State Auto also has steadfastly adhered to its dependence on the independent agency system. "We have no plans to market our products beyond the independent agency system," stresses Bailey. "Most people still want to buy products and services from other people."

It's not that Bailey can't see ways the independent agency system can be improved. In automation, especially, he is passionate about the need for a greater commitment by both companies and agencies to reaching Single-Entry-MultiCompany Interface (SEMCI). But he remains confident that both old and new challenges to the agency system will be overcome.

Among the older challenges are direct marketing via the telephone or direct mail. Among the newer onesthe Internet. Bailey and Robert H. Moone, president and COO of State Auto, are both candid and confident about how they will deal with these challenges.

"Direct response marketing has been around for a long time, Bailey points out. "Yet it still has captured only about 10% of the market. Will the Internet be a factor in the market? It probably will. But we don't see the 10% that has gone to direct response growing significantly We think some of that telephone direct response business will go to Internet marketing."

Moone who, himself, is comfortable ordering and paying for certain products over the Internet, says insurance isn't the kind of product to benefit from Internet marketing. "It reduces the transaction to the lowest common denominator.

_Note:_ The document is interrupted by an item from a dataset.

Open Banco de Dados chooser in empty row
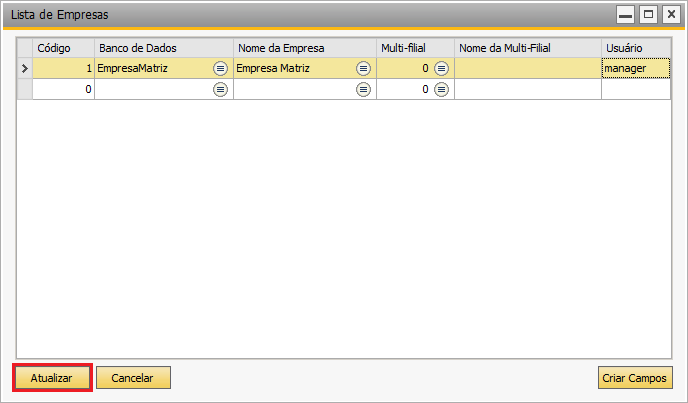 point(220,90)
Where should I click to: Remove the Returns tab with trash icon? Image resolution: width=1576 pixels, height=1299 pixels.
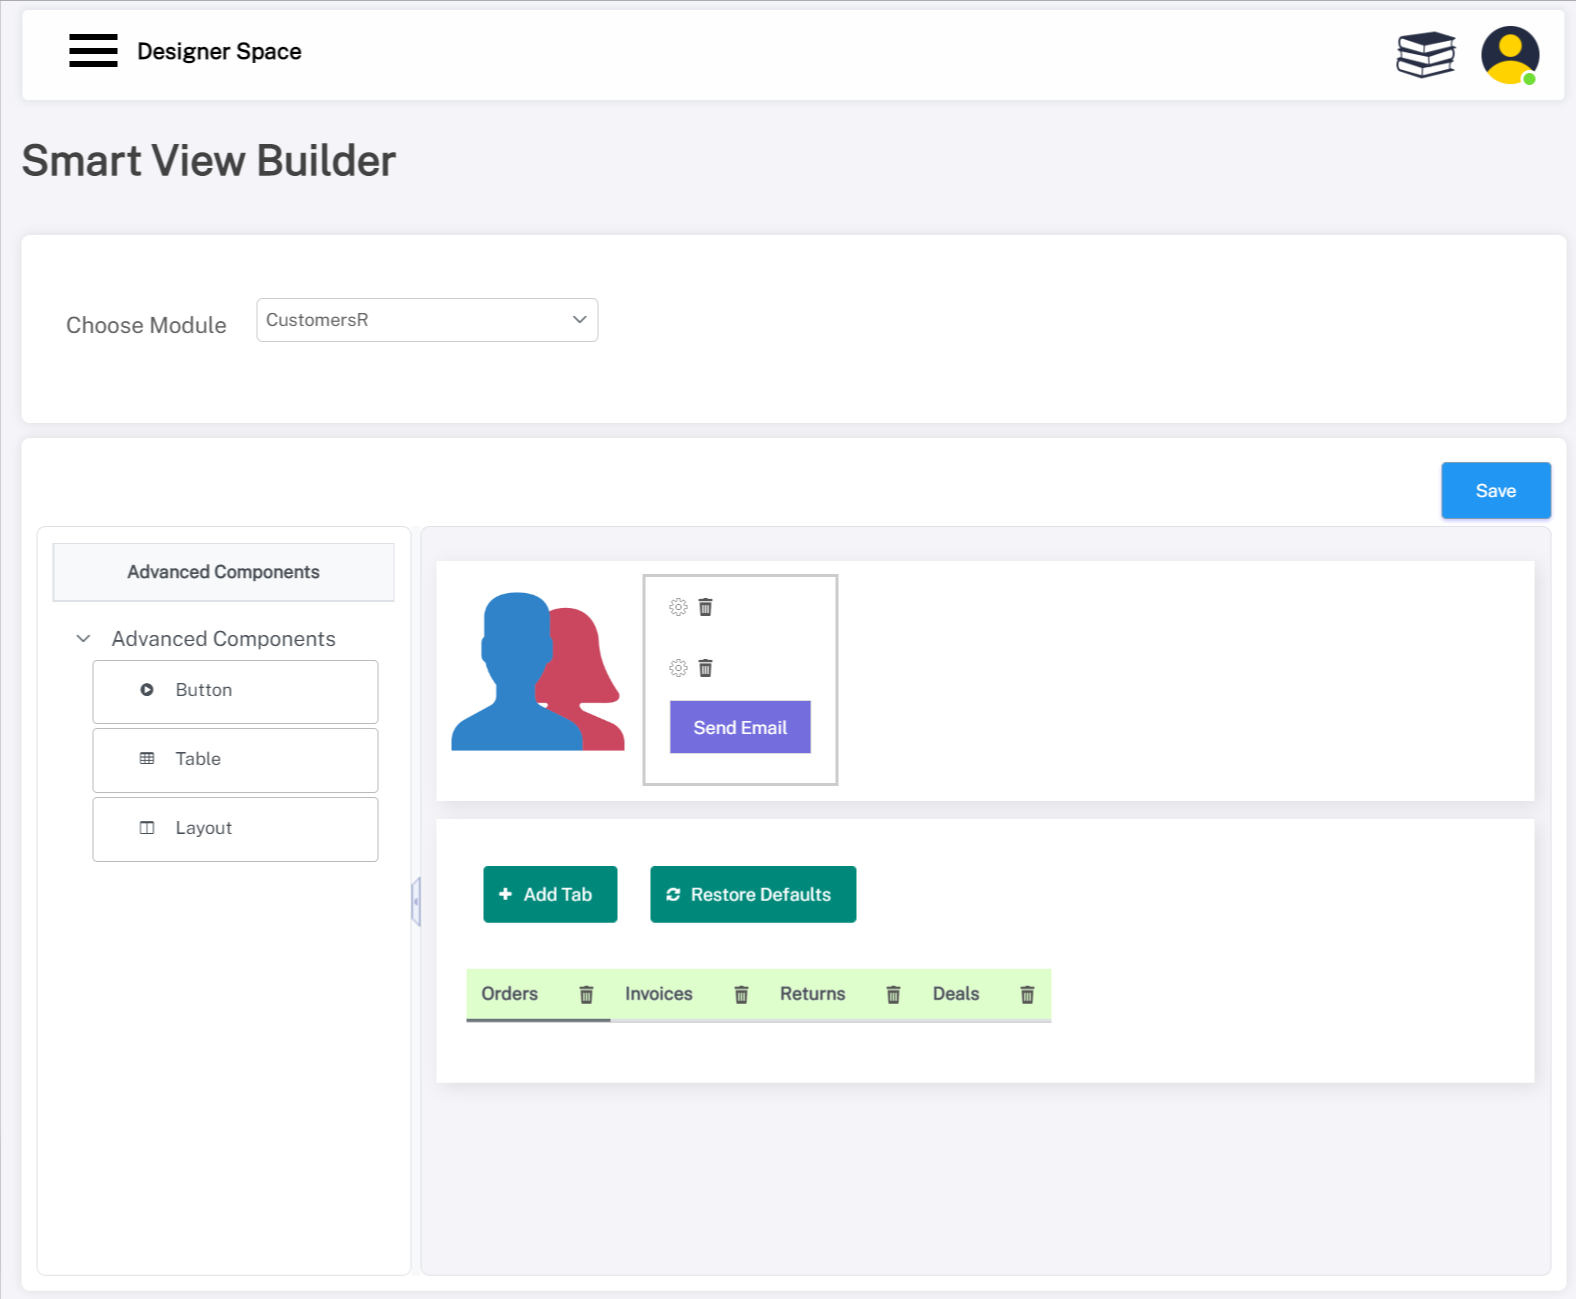pos(893,994)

There's no one to give you advice about coverage or the competencies of the insurance companies involved. It comes down to `what's the lowest price?"' Moone says.

Low price is one thing. The need for advice is another. Bailey is fond of telling the following story to illustrate the point.

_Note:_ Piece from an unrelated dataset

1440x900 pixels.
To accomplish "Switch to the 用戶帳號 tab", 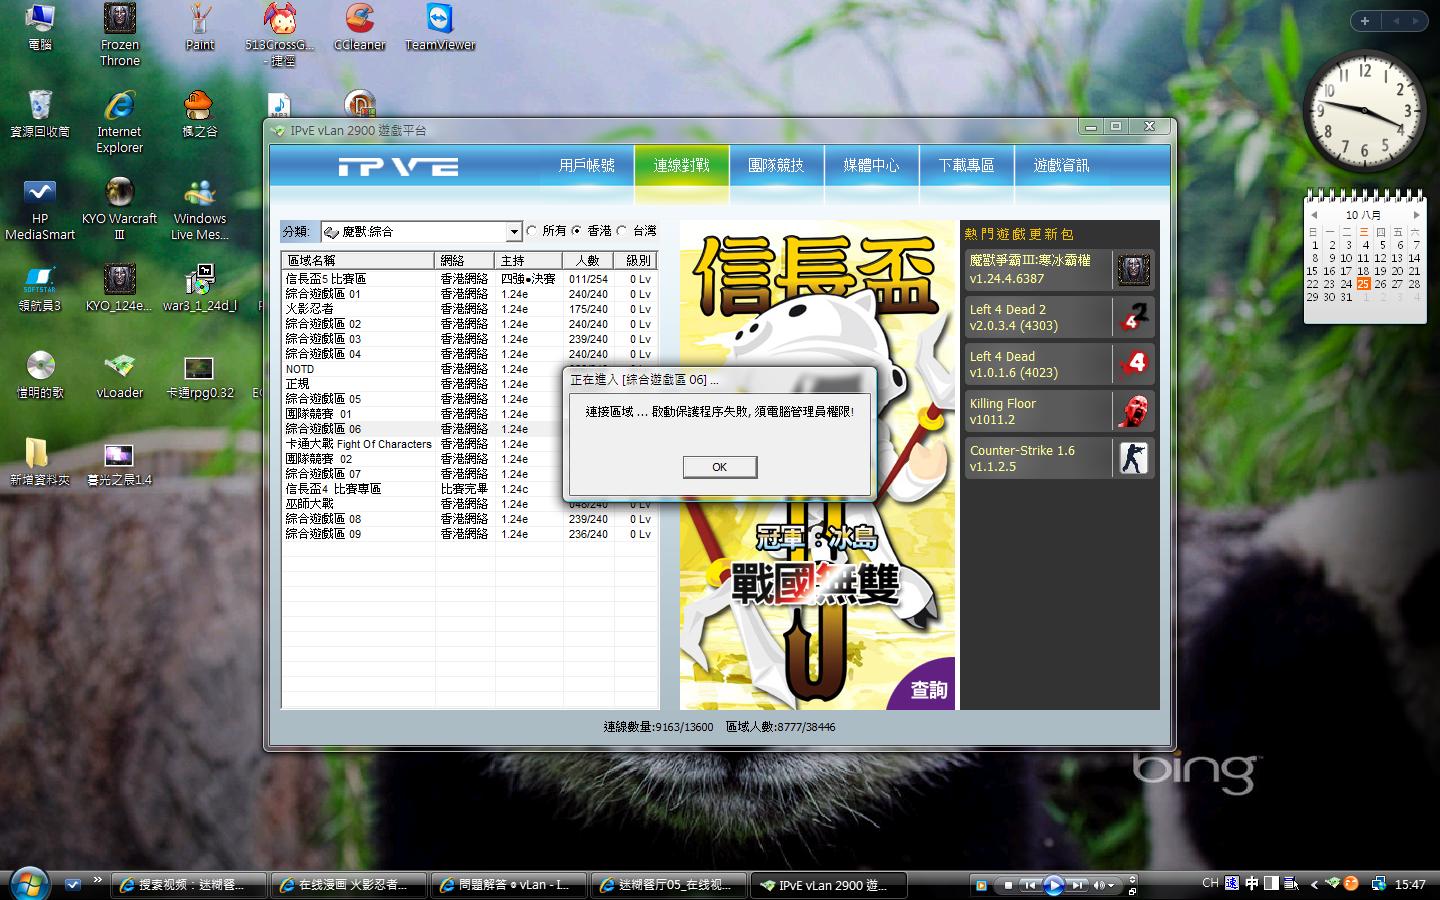I will click(586, 166).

"My former next-door neighbor bought his insurance from a direct response company. Yet, he would always come over to my house with his insurance questions. He'd say things like, `I'm going to help my sonin-law move and I'm renting a truck. Is there any special coverage I need for that?' Or, `what should I do about covering my wife's jewelry?'

"One day I said to him, `I'm getting farther and farther away from the day-to-day insurance business and spending more of my time on management and reinsurance. I'm probably not the person you need for coverage advice. Why don't you call your company with your questions?' "He thought about it for a second, and then he said, `I'd rather do business with someone I can trust."'

State Auto is represented by about 2,000 independent agencies mostly in Midwestern and Southern states. State Auto agents whom we spoke with characterize the company as conservative but innovative-not always having the lowest price, but being responsive to the needs of both the buyer and the agent. "They understand the changing dynamics of the consumer's service expectations," says John Schnebly of the KellerStonebraker Insurance Group in Hagerstown, Maryland.

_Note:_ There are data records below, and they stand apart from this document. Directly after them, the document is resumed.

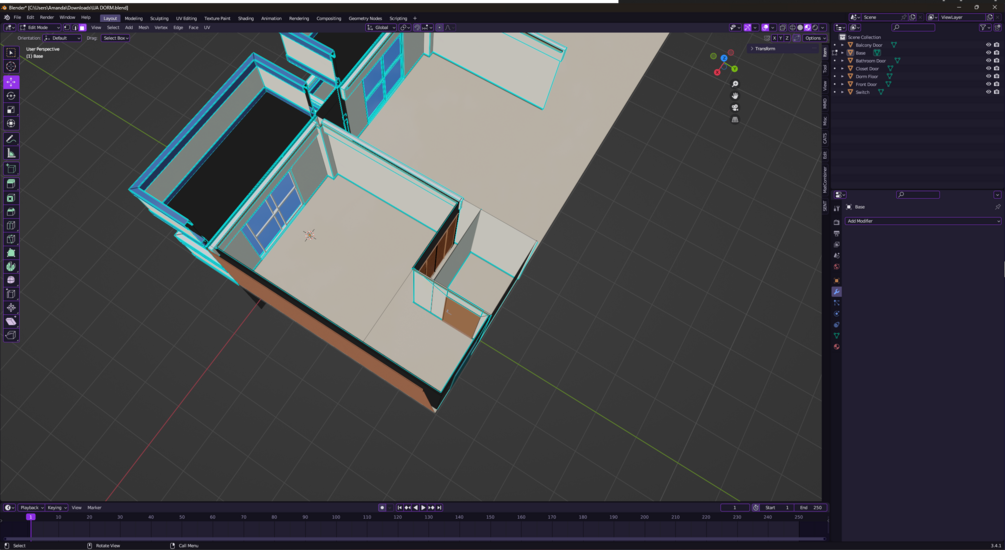Toggle X-ray view button
1005x550 pixels.
[x=783, y=28]
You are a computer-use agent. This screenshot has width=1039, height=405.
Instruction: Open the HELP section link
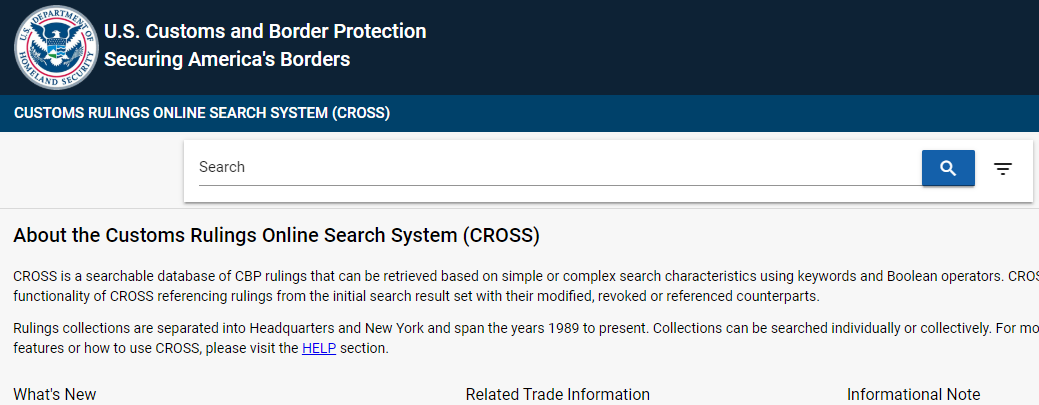tap(319, 348)
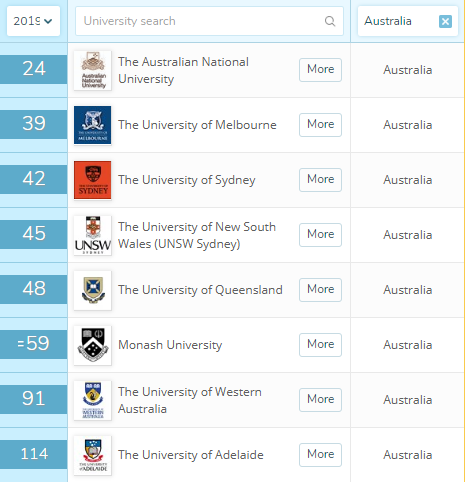Viewport: 465px width, 482px height.
Task: Click the University of Sydney logo
Action: (93, 180)
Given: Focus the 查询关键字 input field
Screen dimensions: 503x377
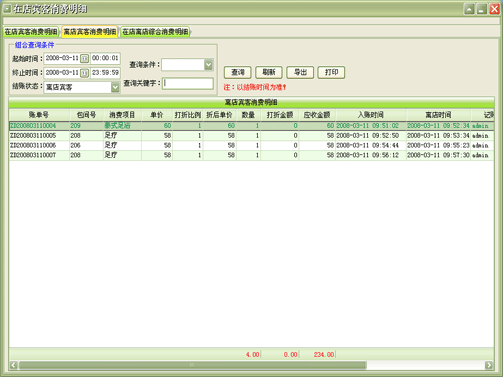Looking at the screenshot, I should pyautogui.click(x=188, y=83).
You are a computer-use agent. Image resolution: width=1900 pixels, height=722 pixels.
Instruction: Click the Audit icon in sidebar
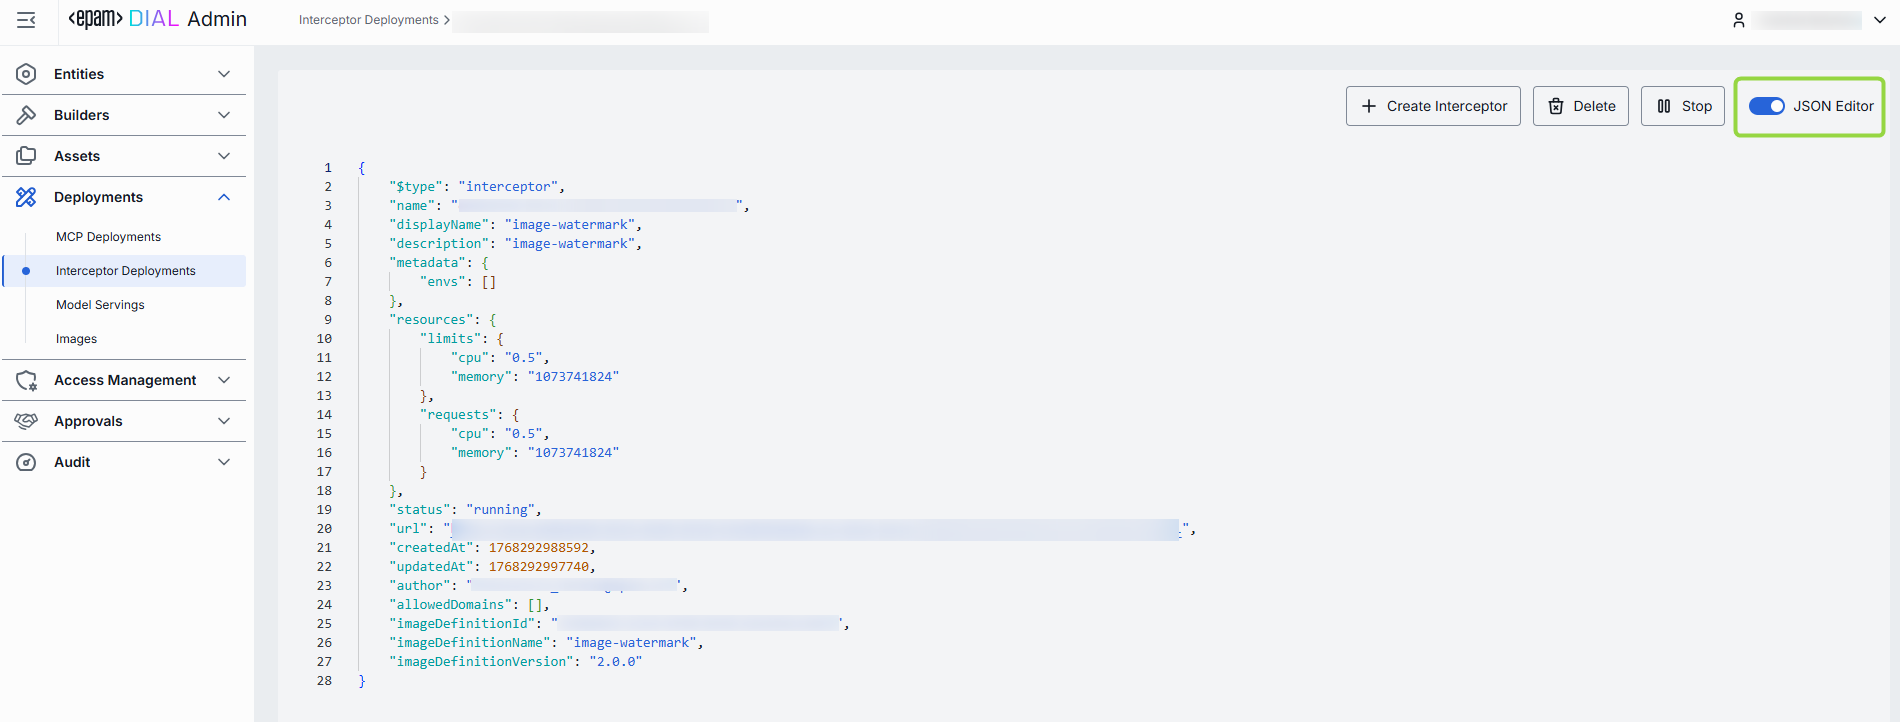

"Our cost per transaction with them is good, adds Schnebly, but the hidden component with State Auto is stability. They're still run by insurance people, rather than financial people. They don't jump in and out of lines of business every few months."

State Auto is the lead personal lines carrier for Keller-Stonebraker, a $10.5 million agency with four branches. "We also do business in West Virginia and Pennsylvania," Schnebly, adds, "and they've helped handle the multijurisdictional problems for us."

Tom Wiseman, president of The Wiseman Agency of Gallipolis, Ohio, last May's Rough Notes Marketing Agency of the Month, describes State Auto as being "on the cutting edge in automation." The agency uploads and downloads business with the company, and has represented State Auto for about 60 years, writing both commercial lines and personal lines.

"In commercial, they're very good on main street business, and they have some appetite for larger accounts too," says Wiseman.

In the personal lines market State Auto has long encouraged electronic interface with its agencies. It owns an agency automation vendor, Strategic Insurance Software (S.I.S.), profiled in the September 1997 issue of Rough Notes. As early as 1979 State Auto had some 300 agencies interfaced using a proprietary system. Today the company has moved almost entirely away from proprietary interface in favor of APT-enabled interface through which it is currently downloading with more than 800 agencies and uploading with nearly 500.